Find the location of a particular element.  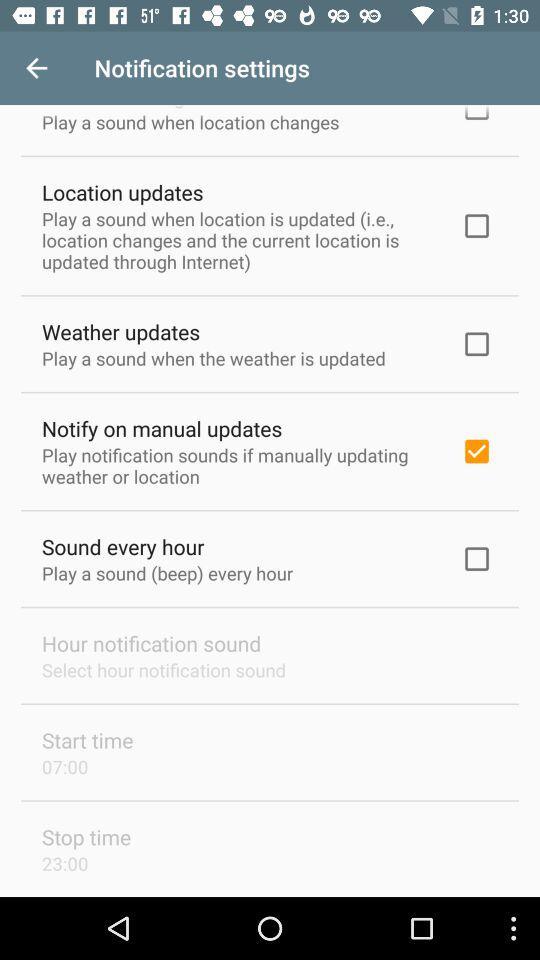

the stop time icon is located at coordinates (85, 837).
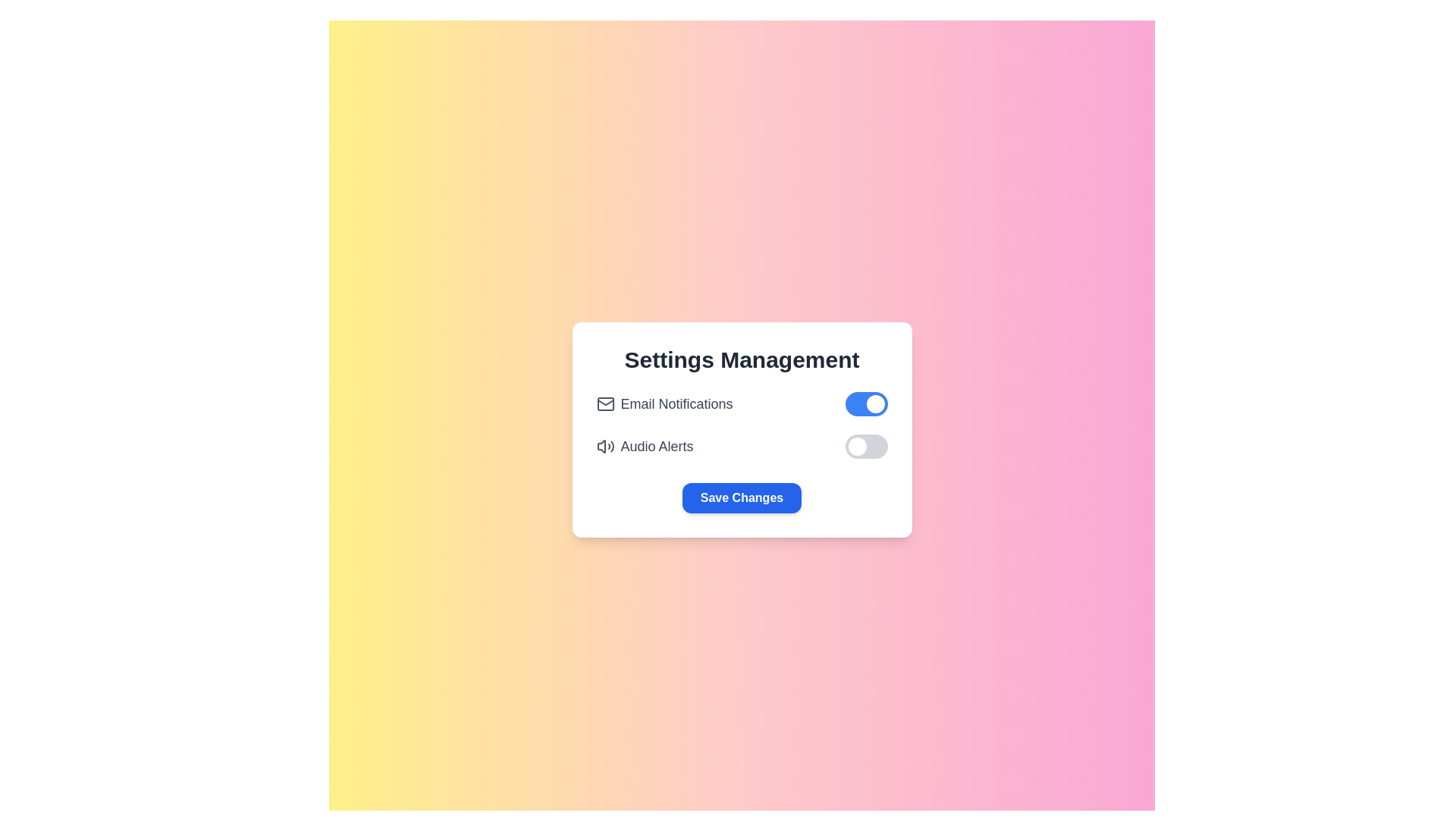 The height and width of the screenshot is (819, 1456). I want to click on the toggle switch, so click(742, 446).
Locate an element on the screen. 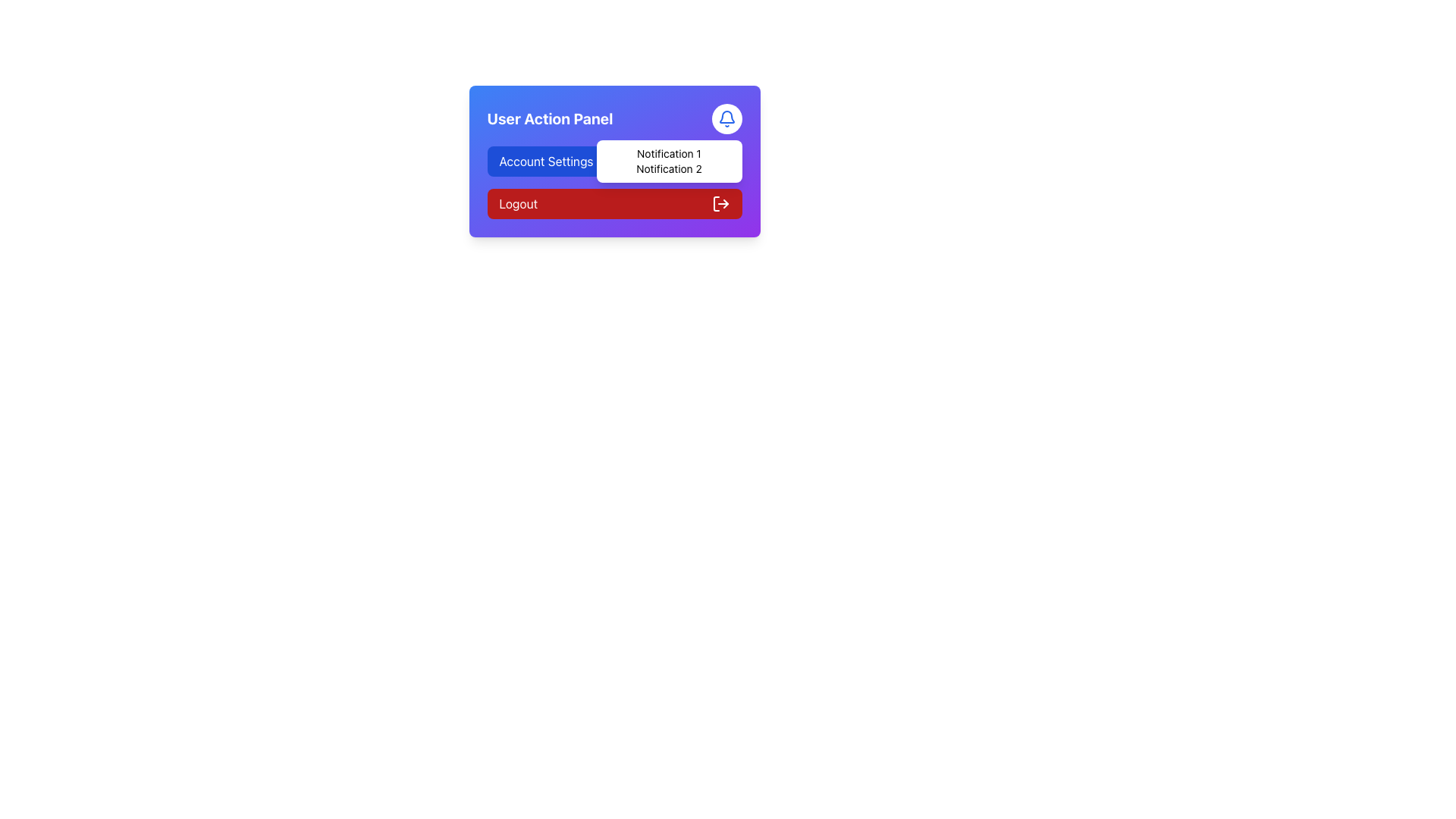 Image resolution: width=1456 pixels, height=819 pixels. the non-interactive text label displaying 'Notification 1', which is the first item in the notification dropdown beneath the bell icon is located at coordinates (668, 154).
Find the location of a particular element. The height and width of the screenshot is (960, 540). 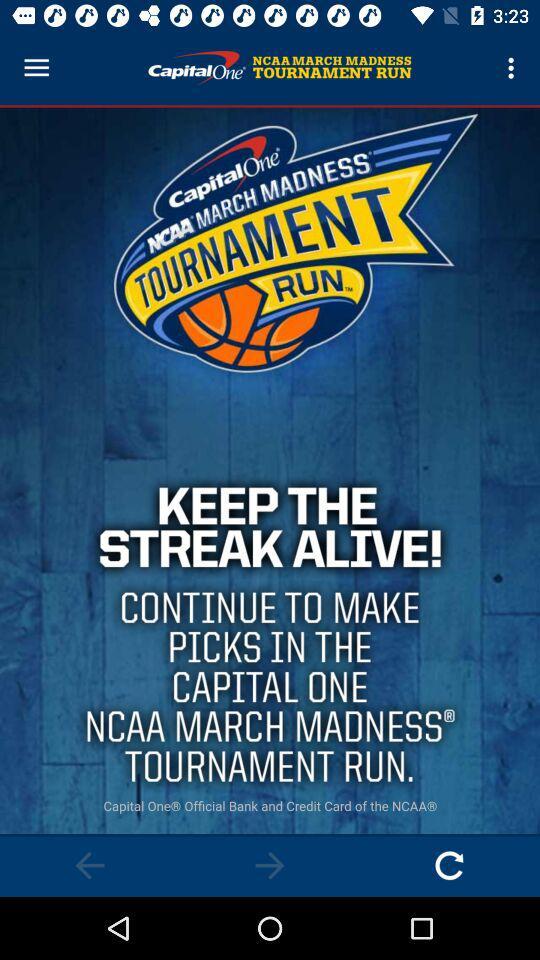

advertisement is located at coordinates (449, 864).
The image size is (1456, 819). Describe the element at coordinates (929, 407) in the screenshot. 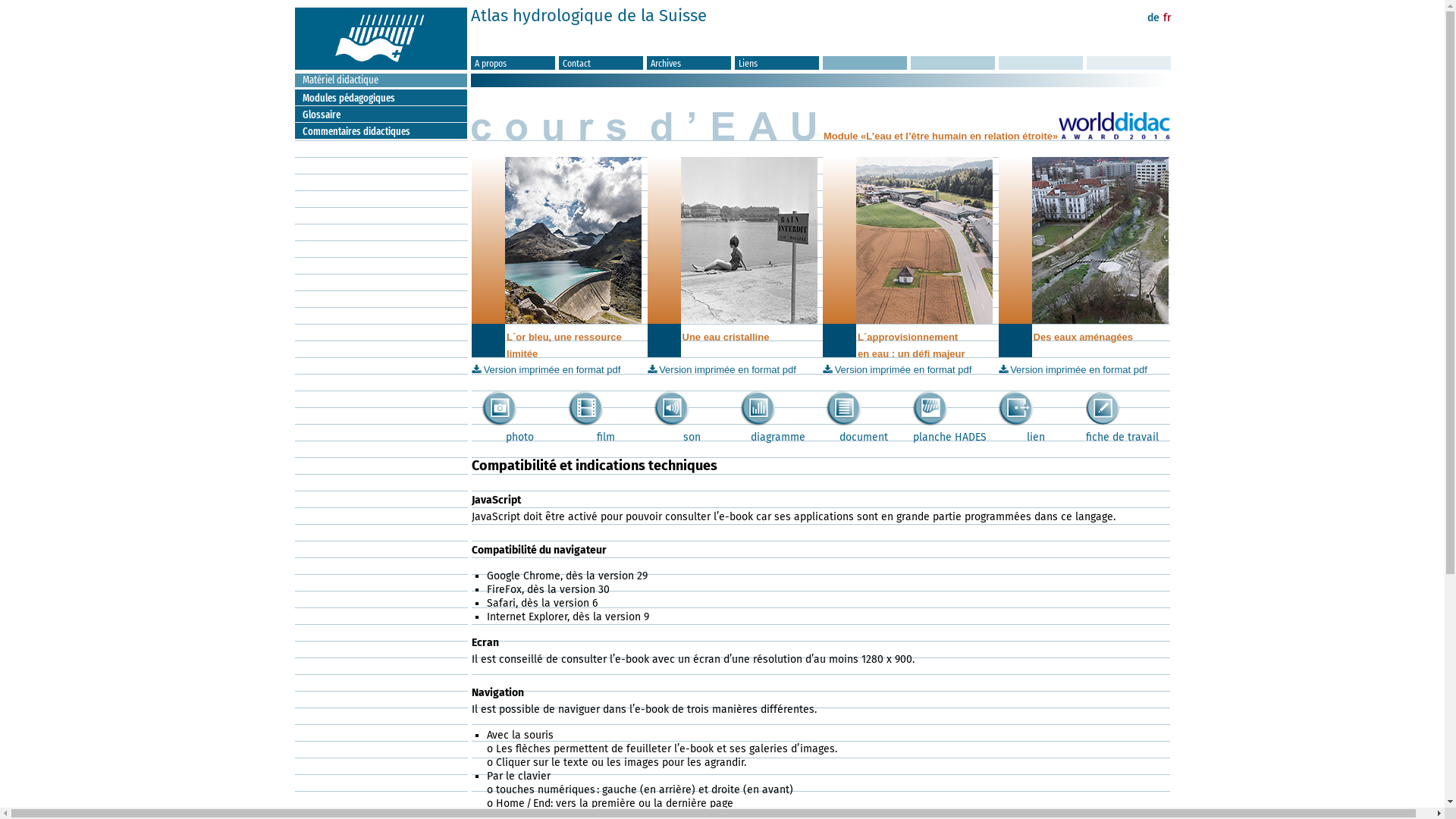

• • • • •

*WRITTEN REQUEST*. Copy out the entries word for word, starting at the line that contains "Find the location of a particular element. The" and ending at the last line of the entries. Leave the pictures out.

*EXERCISE SOLUTION*.
Find the location of a particular element. The height and width of the screenshot is (960, 540). 

advertisement is located at coordinates (449, 864).
The image size is (1456, 819). Describe the element at coordinates (929, 407) in the screenshot. 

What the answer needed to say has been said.